§ Exercício proposto A:
Responda às perguntas abaixo com base no texto sobre a execução da pena no tribunal do júri.
(i) Qual publicação ouviu os especialistas citados?
(ii) Em que data o julgamento no Plenário Virtual está marcado para terminar?
(iii) Quem recorreu ao Supremo no caso julgado?
§ Exercício proposto B:
Continue o texto sobre a execução da pena no tribunal do júri a partir da última frase apresentada.

§ Texto fornecido:
● ● ● ●

A soberania do júri não pode se sobrepor à presunção de inocência. Dessa maneira, não é possível que a pena imposta pelos jurados seja executada imediatamente, mas apenas após o trânsito em julgado, como ocorre em todas as condenações penais. Essa é a opinião de especialistas no assunto ouvidos pela revista eletrônica Consultor Jurídico.
O Supremo Tribunal Federal começou a julgar na última sexta-feira (30/6) se a condenação no tribunal do júri deve ser executada imediatamente. O julgamento, que ocorre no Plenário Virtual, está marcado para ser concluído em 7 de agosto. Até o momento, há cinco votos pela execução imediata da pena e três para aguardar o trânsito em julgado da sentença condenatória.
No caso julgado, o Superior Tribunal de Justiça permitiu ao réu recorrer em liberdade, com base no entendimento do STF de que a pena só pode ser executada após o trânsito em julgado da sentença condenatória (ADCs 43 e 44). O Ministério Público recorreu ao Supremo.

● ● ● ●

§ Material coletado:
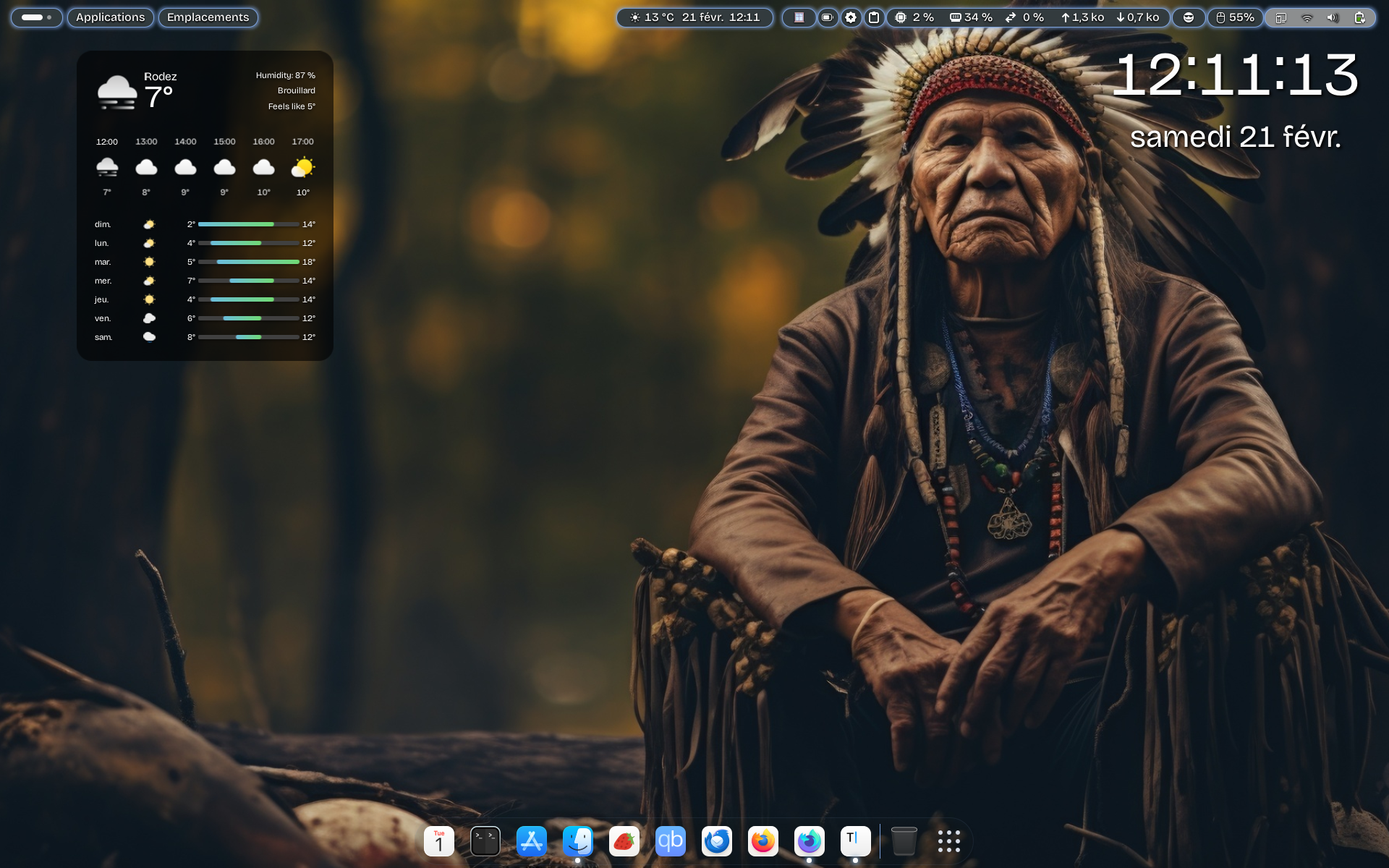
Task: Open Wi-Fi indicator in system menu
Action: [x=1307, y=17]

● ● ● ●

§ Resultado do exercício A:
(i) A revista eletrônica Consultor Jurídico.
(ii) Em 7 de agosto.
(iii) O Ministério Público.

§ Resultado do exercício B:
Em seu voto, o relator do caso, ministro Luís Roberto Barroso, afirmou que a soberania do júri prevalece sobre a presunção de inocência. Segundo Barroso, a presunção de inocência, por ser princípio, e não regra, pode ser “aplicada com maior ou menor intensidade, quando ponderada com outros princípios ou bens jurídicos constitucionais colidentes”.
Assim, para o ministro, não há violação da presunção de inocência com o imediato cumprimento da pena de réu condenado pelo júri. Ele também fez uma interpretação conforme a Constituição da lei “anticrime” (Lei 13.964/2019), que permitiu a execução provisória de pena superior a 15 anos imposta pelo júri.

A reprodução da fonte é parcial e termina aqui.